The content written here is extensive, but doesn't appear to reflect the amount that many candidates would be able to write under proper exam conditions with the allotted 30 minutes given for questions of this nature, so whilst what is written is predominantly accurate, it is hard to gauge the candidate's exam abilities. There is an excellent understanding of the nature of anxiety disorders, and the first question sees a relatively straight-forward and precise answer which nicely covers the three main phobias with excellent detail and description.

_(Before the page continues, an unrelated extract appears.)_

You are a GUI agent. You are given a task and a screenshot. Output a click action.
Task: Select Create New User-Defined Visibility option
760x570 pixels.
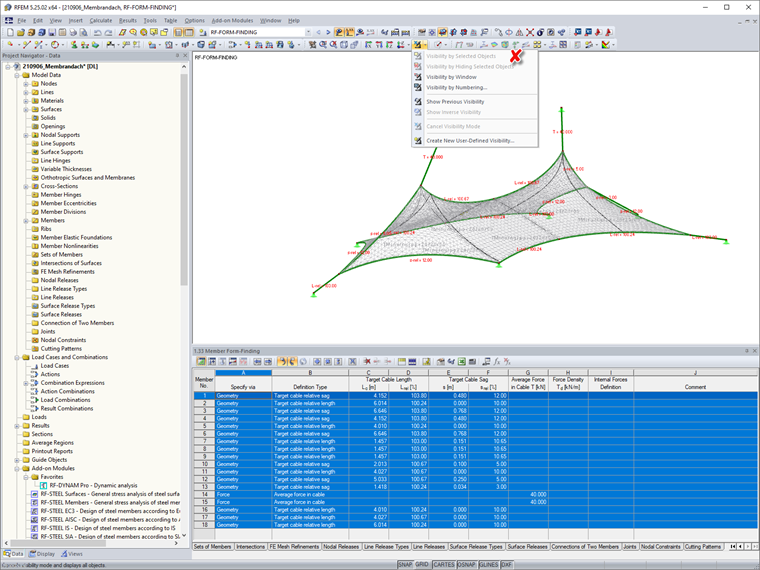pos(470,141)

I like the references to the DSM-IV as the symptoms being described have to be sourced by either this book or another trusted source published bu the World Health Organisation, and so this is a plus to see.

With regard to the answer to the second question, candidates are required to briefly discuss the theories behind anxiety disorders and then discuss the strengths and weaknesses with this theory. The candidate masterfully completes this task, though perhaps in too much detail that would mean the candidate would not finish in the time normally allotted. And as such some of the detail in the description of the theories and beliefs about anxiety disorders is unnecessary. Only comment on the bare necessities to convey the differences between the behavioural, social and cognitive theories and then discuss the strengths and limitations of said theories, citing the appropriate empirical evidence to support your claims. Without this empirical evidence, you are not contextualising the evaluation and this can lead to losing easy marks.

Level of analysis

The Level of Analysis is very good and very extensive. There is a balanced discussion given to each theory and this shows the examiner the candidate is able to demonstrate evaluative abilities that maintain balance and order. My only gripe with the analysis is that it feels as if it is carried into the conclusion. The conclusions of questions like these really aren't worth many marks other than for structure, as there is an enormous amount of analytical content required elsewhere in the essay and not much time is left to form such an extensive conclusion as is shown here. As a result, it is recommended that the conclusion merely re-iterate the introduction, which must be equally as brief so as to maximise analysis marks (12/20 marks are attributed to AO2 - critical evaluation - in Q2). So it is best to keep the analysis in the middle of the essay and have only a very brief conclusion; conclusions by nature should not feature analysis anyway.

Quality of writing

The Quality of Written Communication is excellent. The candidate has clearly taken the time to read and re-read their work to ensure maximum clarity of written expression. There is good evidence of the candidate using psychological terminology appropriately and accurately, which indicates to the examiner a great level of knowledge and confidence in their analysis of psychology. There is no cause for concern with regard to grammar, spelling or punctuation.